With a limit set at 1000 lb of CO2 per MWh, equivalent to 454g CO2/kWh, of electricity generated, the Carbon Pollution Standard will prevent any new coal power plants from being built without CO2 capture and storage (CCS).
The power sector currently contributes to one third of the emissions produced by the US, with 40 percent of the power being generated in conventional coal-fired stations.
“We welcome EPA’s proposal today to limit greenhouse gas emissions from new power plants and urge the Administration to quickly move forward with rules for existing plants,” said Eileen Claussen President, Center for Climate and Energy Solutions, in a statement to Bellona.
The standard is expected to have a large impact on the overall emissions of the country and could mark the end of an era of carbon-intensive, cheap electricity and pave the way for new technologies and reduced emissions.
“Power companies face huge investment decisions as they meet new pollution standards and retire or upgrade outdated plants,” said Claussen. “They need to know the full picture – including future greenhouse gas requirements – in order to keep our electricity supply as reliable and affordable as possible.”
Requiring all new coal-fired power plants to reduce their emissions from the current average of 1,768 lb of CO2/MWh to sufficiently low levels, the standard would be a clear victory for CCS technology.
Coal as a fuel is abundant and cheap, and its contribution to the US electricity supply is not expected to end with the new standard. To ensure coal’s survival however, CCS technologies – capable of capturing 90 percent of a plant’s emissions – are required.
“This underscores the urgency of stronger public and private investment in carbon capture and storage technologies,” said Claussen.
Noting that the US has abundant coal reserves and that it is among the world’s three biggest CO2 emitters, she said, “If we can’t figure out how to get the energy value out of coal with a minimal carbon footprint, we will not solve the climate problem.”
In addition to CCS, the standard promotes electricity from fossil gas-fired power stations, which on average emit 800-850 lb CO2/MWh, almost 50 percent less than conventional coal-fired stations, and do not require any capture to meet the limits imposed by the standard.
Already operating plants and newly permitted plants where construction is scheduled to begin within the next 12 months are excluded from the standard.
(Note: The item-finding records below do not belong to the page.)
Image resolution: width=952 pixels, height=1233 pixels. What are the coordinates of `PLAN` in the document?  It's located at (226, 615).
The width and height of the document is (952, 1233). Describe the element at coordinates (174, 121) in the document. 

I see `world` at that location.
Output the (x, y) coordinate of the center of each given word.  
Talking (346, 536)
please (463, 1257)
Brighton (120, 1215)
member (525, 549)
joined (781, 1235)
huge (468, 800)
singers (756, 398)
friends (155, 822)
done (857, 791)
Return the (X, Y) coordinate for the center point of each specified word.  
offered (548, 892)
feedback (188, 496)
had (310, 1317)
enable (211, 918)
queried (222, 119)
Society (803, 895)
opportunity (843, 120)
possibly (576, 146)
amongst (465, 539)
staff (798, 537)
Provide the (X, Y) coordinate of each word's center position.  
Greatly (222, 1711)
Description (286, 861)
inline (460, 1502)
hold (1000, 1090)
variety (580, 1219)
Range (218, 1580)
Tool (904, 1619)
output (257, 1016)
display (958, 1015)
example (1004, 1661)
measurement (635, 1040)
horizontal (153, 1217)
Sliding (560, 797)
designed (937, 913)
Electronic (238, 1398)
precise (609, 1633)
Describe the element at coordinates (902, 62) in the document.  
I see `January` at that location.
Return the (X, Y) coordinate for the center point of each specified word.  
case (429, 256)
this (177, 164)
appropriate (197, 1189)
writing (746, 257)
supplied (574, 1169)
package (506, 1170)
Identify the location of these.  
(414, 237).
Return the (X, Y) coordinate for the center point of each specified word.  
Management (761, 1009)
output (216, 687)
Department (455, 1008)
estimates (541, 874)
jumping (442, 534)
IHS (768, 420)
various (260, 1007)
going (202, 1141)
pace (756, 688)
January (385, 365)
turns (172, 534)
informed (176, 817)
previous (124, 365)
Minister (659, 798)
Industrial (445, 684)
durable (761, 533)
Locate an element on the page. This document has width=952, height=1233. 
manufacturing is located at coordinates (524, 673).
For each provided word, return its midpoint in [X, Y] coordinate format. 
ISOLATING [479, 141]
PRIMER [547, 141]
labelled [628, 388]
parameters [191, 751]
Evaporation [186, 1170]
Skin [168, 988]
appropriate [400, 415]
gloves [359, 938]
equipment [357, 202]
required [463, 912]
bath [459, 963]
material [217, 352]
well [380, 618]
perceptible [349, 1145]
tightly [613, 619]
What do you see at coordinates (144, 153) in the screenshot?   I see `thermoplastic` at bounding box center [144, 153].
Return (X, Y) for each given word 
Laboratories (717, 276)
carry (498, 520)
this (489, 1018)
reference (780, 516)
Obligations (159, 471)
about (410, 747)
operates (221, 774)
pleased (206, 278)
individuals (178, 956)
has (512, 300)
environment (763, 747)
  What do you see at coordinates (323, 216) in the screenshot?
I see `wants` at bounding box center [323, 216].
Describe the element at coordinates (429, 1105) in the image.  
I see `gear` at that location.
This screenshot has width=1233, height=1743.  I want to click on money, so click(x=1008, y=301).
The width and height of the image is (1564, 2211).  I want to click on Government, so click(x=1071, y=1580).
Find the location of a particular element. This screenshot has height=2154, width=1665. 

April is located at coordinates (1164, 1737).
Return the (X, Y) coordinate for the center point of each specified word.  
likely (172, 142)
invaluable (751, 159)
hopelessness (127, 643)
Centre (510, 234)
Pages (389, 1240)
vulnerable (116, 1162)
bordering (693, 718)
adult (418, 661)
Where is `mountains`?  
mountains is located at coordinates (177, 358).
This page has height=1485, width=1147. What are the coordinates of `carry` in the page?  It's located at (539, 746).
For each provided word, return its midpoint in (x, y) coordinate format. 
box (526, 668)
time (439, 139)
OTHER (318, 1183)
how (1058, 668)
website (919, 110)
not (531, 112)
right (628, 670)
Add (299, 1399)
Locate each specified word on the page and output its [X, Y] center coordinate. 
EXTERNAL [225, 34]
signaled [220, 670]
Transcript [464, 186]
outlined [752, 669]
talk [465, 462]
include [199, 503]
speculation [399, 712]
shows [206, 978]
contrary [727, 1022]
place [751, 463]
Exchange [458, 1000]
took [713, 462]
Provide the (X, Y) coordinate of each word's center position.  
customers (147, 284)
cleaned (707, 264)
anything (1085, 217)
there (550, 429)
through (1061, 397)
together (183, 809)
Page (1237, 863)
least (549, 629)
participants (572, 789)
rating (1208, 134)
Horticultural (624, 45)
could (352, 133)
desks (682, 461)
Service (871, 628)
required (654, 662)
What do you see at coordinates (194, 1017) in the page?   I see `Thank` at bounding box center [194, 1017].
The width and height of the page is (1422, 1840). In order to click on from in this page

Currently around 20 coal plants are pursuing permits, out of which two are federally subsidised and meet the emission standard through advanced pollution controls.
The proposed rule – based on the EPA’s authority under the Clean Air Act – has been years in the making and was approved by the White House after months of review.
Before it is finalised, it will be subject to two months of public comment. The Obama administration is, according to backers of the proposed standard, committed to moving it forward and the White House is expected to usher it into law before Obama’s first term comes to an end.